### YOUR TASK
All lines holding the word "header" are to be copied from the records beneath.

[Collection entries]
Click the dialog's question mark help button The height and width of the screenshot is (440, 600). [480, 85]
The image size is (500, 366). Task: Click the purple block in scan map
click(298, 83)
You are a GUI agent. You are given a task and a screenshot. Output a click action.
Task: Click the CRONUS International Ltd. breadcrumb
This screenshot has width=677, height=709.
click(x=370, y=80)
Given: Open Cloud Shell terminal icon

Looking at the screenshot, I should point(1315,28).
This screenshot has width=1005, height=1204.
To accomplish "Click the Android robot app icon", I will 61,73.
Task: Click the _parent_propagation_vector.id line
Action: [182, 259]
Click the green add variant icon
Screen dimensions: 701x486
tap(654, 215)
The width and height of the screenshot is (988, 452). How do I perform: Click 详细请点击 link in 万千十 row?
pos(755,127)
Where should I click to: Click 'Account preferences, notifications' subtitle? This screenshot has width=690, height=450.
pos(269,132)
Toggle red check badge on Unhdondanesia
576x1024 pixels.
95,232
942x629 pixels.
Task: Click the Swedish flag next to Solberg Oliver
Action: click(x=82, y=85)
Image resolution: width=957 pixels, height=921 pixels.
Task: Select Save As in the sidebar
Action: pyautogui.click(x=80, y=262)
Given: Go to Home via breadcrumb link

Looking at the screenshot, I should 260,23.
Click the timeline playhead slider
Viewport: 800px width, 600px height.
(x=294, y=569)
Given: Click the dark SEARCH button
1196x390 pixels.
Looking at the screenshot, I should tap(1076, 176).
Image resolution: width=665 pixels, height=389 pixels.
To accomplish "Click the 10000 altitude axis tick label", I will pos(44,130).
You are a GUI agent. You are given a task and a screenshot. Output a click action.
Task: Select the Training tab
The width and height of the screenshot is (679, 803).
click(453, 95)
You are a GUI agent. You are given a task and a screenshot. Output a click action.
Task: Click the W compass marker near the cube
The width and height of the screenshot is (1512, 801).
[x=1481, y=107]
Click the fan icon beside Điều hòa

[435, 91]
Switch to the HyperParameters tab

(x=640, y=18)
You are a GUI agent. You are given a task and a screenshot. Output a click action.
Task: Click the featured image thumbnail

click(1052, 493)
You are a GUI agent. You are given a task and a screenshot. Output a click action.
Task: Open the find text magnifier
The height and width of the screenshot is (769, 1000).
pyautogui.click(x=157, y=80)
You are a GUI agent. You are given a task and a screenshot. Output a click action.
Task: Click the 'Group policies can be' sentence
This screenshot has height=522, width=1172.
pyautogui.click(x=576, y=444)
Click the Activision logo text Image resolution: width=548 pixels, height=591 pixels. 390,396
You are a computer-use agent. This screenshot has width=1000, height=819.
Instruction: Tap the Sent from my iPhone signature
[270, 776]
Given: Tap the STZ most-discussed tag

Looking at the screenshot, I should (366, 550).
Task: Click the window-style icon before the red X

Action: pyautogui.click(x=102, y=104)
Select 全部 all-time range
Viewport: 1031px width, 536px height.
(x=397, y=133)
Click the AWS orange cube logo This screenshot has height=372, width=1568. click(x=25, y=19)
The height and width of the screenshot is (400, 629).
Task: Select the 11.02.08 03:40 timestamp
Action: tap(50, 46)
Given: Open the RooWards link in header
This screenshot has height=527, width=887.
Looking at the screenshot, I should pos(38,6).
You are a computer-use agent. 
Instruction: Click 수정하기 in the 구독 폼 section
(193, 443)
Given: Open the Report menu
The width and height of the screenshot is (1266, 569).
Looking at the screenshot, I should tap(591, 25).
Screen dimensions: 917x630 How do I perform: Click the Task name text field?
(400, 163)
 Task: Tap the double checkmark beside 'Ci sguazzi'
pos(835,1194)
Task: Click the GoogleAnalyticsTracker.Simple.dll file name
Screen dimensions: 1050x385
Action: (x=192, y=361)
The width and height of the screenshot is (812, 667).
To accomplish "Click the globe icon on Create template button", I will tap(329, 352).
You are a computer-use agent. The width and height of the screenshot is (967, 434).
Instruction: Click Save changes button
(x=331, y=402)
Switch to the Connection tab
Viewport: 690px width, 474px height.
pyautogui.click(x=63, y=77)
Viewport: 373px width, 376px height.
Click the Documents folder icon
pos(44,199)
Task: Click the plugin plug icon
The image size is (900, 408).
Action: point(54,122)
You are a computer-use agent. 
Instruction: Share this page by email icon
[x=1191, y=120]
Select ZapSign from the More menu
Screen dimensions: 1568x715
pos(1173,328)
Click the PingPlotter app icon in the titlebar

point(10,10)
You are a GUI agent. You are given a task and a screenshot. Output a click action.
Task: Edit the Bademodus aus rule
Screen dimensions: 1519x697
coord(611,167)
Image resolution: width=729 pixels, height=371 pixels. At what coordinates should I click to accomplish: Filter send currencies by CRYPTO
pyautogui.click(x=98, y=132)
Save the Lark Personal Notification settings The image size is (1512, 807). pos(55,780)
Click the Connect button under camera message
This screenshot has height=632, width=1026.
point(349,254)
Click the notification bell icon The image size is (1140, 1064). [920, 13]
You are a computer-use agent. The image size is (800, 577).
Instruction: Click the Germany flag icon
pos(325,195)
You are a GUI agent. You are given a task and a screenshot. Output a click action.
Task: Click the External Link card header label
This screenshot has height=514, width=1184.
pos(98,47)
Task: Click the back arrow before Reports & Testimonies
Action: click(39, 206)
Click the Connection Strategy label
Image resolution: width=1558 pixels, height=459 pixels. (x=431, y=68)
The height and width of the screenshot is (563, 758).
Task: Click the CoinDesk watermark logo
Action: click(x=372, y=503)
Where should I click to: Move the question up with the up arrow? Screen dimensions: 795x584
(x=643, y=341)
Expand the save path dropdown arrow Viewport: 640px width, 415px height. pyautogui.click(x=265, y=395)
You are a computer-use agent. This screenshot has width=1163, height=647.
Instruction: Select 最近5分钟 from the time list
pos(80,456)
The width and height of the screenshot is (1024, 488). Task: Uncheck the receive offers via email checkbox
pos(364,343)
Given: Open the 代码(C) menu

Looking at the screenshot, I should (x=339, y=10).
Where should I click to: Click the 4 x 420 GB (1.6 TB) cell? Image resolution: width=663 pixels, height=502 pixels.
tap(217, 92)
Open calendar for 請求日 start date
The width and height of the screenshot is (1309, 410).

### WRITTEN RESPONSE
Given: Open the RooWards link in header
Task: Click the External Link card header label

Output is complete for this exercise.